Figure 3. Signal flow diagram of the proposed FMS method.

Figure 3. Signal flow diagram of the proposed FMS method.

Figure 4 shows the block diagram of the N-bit SAR ADC employing the proposed FMS method, without the use of an additional analog circuit for the N-bit D/A conversion in the second step and lower M-bit conversion in the third step. The N-bit SAR ADC consists of an N-bit capacitor DAC, a SAR logic, and a comparator. The reference voltages, +V_REF, −V_REF, and GND are used for the SAR ADC.

Figure 4. Block diagram of the N-bit SAR ADC.

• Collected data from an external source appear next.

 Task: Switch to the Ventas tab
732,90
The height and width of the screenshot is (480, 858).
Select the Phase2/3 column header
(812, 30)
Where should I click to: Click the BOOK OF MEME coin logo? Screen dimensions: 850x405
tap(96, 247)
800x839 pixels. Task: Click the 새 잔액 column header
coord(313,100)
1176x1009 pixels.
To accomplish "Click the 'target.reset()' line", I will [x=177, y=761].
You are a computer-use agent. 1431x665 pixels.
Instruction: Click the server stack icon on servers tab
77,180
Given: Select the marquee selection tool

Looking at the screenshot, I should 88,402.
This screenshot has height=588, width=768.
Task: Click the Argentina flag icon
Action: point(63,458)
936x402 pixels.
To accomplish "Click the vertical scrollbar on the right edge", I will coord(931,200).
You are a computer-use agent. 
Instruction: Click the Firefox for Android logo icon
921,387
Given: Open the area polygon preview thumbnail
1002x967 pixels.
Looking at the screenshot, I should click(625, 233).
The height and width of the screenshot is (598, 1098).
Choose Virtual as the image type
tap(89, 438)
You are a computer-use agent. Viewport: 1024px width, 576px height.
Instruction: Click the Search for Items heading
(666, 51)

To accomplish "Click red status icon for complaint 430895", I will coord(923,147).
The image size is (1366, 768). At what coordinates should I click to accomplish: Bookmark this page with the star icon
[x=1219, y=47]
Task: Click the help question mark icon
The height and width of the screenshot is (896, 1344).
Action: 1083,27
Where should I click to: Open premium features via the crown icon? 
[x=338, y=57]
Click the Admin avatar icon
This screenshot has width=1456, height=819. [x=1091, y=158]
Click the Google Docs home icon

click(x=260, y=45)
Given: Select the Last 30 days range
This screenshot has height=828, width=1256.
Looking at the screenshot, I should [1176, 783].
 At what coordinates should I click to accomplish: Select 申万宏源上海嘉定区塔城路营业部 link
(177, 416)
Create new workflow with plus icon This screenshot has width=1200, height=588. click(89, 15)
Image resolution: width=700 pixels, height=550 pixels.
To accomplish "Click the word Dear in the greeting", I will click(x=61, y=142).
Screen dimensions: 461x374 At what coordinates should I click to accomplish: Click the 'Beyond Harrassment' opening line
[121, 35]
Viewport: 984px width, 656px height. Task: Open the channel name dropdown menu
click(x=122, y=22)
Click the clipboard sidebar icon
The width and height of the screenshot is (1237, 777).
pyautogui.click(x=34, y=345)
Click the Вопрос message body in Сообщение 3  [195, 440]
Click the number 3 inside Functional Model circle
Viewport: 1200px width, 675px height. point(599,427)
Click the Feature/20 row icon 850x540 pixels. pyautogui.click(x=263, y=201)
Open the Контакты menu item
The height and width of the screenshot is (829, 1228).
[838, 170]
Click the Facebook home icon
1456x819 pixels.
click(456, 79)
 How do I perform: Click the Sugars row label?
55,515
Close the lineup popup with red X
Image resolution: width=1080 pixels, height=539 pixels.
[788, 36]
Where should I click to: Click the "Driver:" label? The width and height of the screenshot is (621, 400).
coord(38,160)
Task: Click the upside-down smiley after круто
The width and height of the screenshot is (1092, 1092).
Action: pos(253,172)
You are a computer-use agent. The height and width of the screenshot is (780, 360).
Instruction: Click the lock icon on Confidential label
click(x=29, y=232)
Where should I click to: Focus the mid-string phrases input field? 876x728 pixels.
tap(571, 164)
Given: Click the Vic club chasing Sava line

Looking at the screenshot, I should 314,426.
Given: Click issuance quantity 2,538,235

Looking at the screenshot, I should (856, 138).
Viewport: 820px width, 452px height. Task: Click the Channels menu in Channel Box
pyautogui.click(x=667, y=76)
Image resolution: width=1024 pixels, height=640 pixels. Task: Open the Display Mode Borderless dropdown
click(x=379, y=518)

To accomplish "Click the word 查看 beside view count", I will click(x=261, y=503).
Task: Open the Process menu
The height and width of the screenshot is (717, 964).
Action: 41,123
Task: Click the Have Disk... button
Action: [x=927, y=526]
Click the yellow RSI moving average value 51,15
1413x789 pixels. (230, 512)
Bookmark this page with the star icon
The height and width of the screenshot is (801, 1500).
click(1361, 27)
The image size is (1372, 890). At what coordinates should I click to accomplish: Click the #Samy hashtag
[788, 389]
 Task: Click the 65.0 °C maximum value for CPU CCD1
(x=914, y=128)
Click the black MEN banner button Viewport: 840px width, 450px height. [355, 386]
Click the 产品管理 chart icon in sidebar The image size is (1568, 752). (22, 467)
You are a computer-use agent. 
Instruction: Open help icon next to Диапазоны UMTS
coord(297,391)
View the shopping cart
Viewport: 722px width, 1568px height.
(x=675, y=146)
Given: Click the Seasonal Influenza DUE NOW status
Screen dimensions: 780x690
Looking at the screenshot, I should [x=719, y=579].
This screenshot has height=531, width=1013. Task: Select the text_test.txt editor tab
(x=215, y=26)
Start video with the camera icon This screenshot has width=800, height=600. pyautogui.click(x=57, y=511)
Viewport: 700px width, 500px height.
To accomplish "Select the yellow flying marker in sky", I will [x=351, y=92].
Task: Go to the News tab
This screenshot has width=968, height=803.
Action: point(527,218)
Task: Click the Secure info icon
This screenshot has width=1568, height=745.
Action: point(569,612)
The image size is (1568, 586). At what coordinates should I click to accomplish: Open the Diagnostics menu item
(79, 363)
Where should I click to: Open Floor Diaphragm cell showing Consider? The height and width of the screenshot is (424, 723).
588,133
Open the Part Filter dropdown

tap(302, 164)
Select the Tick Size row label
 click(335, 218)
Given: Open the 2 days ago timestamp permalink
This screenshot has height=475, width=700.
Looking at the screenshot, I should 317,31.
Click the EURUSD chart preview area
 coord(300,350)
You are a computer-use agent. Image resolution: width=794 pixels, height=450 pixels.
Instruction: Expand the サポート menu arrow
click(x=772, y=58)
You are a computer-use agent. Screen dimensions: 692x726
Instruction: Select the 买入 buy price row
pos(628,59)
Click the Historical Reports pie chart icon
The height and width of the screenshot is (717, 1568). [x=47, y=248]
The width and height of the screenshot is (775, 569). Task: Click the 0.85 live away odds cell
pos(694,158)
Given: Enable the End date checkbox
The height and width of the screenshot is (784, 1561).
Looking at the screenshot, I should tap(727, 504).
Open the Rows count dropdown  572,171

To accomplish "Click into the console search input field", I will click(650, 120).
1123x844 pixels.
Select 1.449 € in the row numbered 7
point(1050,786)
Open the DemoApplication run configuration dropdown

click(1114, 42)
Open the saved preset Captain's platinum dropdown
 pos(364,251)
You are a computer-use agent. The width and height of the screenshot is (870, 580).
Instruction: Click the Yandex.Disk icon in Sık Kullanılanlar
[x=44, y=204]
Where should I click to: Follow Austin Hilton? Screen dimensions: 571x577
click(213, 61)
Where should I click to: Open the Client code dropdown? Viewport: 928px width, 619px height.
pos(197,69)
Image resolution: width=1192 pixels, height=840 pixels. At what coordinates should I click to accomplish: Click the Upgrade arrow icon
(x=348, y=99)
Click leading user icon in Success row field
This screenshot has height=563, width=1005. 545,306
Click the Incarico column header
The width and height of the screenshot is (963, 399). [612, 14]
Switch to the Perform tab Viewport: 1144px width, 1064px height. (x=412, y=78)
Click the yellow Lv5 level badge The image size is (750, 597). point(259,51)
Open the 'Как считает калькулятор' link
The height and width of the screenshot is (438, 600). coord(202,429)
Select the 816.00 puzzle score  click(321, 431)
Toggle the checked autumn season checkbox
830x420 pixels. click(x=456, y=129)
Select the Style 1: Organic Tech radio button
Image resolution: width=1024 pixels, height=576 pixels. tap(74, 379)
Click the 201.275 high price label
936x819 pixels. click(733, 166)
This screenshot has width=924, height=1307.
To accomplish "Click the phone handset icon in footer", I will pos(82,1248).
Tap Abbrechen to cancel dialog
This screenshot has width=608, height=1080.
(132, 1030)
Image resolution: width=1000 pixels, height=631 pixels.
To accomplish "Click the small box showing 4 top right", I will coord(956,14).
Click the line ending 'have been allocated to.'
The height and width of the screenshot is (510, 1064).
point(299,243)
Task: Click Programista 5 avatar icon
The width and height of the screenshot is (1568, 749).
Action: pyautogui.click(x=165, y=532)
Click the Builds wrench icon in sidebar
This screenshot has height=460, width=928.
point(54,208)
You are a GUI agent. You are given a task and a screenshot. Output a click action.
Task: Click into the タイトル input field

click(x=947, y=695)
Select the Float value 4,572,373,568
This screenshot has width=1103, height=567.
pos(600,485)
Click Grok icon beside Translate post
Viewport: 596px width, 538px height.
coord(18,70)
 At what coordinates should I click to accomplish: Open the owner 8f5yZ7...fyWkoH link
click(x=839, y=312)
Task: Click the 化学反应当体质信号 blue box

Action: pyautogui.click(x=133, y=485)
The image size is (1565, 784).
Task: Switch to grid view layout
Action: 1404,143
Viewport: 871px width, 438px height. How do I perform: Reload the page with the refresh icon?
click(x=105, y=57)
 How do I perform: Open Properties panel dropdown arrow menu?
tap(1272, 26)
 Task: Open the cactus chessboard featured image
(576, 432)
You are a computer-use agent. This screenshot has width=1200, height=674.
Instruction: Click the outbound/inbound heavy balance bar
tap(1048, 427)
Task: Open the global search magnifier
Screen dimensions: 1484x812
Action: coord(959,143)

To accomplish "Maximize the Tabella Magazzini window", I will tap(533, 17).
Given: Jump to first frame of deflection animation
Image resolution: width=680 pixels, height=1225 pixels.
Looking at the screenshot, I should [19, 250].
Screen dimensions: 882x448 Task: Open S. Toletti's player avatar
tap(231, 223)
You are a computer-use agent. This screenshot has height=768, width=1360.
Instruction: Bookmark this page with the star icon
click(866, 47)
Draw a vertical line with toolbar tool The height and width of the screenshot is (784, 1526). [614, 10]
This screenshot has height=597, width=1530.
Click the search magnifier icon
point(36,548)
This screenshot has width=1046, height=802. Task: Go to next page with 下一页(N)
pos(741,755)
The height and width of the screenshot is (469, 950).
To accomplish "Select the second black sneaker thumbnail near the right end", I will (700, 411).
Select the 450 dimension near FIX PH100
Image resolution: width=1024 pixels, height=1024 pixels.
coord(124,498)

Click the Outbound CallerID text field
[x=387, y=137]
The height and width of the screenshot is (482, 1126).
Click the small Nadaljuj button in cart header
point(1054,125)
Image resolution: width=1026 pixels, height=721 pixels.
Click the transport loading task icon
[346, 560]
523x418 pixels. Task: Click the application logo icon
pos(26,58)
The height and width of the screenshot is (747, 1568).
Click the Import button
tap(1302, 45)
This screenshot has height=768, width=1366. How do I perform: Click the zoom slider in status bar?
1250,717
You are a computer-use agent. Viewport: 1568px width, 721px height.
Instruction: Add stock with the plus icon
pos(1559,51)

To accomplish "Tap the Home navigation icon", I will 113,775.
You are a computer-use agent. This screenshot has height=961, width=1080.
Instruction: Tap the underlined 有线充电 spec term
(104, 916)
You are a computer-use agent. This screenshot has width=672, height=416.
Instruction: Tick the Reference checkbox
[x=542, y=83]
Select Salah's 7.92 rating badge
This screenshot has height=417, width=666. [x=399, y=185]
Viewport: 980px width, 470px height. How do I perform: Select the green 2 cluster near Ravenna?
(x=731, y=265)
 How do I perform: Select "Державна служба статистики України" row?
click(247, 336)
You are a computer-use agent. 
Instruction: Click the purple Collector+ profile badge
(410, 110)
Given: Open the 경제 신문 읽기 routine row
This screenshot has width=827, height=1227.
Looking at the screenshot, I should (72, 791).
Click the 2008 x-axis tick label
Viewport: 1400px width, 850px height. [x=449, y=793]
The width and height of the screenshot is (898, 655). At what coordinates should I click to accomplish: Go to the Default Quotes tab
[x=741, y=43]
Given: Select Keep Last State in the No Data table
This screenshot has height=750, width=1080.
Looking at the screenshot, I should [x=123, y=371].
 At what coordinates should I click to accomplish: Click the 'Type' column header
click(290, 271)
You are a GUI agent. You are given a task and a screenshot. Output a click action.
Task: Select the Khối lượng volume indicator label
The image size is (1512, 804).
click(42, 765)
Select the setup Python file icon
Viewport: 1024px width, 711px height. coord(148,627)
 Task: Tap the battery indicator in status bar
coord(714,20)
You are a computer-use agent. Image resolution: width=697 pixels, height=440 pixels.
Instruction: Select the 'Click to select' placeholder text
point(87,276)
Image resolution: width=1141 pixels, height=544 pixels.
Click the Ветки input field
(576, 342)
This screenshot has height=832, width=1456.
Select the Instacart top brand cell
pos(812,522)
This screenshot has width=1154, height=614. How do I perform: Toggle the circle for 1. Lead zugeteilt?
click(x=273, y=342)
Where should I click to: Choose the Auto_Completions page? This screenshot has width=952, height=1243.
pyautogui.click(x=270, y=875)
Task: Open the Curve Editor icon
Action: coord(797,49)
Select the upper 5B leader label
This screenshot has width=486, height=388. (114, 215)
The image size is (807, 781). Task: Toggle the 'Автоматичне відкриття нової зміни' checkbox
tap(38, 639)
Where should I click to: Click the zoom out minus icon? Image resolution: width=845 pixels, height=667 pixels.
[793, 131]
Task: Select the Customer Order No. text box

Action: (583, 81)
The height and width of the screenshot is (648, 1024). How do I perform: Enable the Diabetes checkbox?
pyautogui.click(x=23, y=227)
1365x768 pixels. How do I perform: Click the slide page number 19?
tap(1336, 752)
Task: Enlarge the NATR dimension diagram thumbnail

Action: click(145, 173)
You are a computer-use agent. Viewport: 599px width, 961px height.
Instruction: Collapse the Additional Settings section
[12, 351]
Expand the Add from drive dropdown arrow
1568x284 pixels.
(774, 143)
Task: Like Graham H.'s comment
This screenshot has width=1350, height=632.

Figure 4. Block diagram of the N-bit SAR ADC.

In the first step of the proposed FMS method, the N-bit capacitor DAC samples V_IN by connecting the top and bottom plates of all capacitors to V_IN and GND, respectively, and then its output, V_DAC, became V_IN. The comparator compares V_DAC with GND to obtain the most significant bit (MSB), and the SAR logic connects the largest capacitor, 2^N−1·C_U, to +V_REF or −V_REF. This operation is repeated until the least significant bit (LSB) is obtained. Then, the smallest capacitor, C_U, is connected to +V_REF or −V_REF. After the first A/D conversion by the N-bit SAR ADC, V_DAC is expressed as:

$$V_{DAC}=V_{IN}+V_{1st\_NOISE}-{\displaystyle \sum _{i=1}^N\left(D_{1st\_N-bit}[i]\times \frac{V_{REF}}{2^i}\right)\approx GND}$$

(1)

where D_{1st_N-bit}[i] corresponding to the ith bit of the first A/D conversion result has a value of ”1” or “−1”, and V_{1st_NOISE} is an input-referred noise which includes the sampling and circuit noises at the first A/D conversion.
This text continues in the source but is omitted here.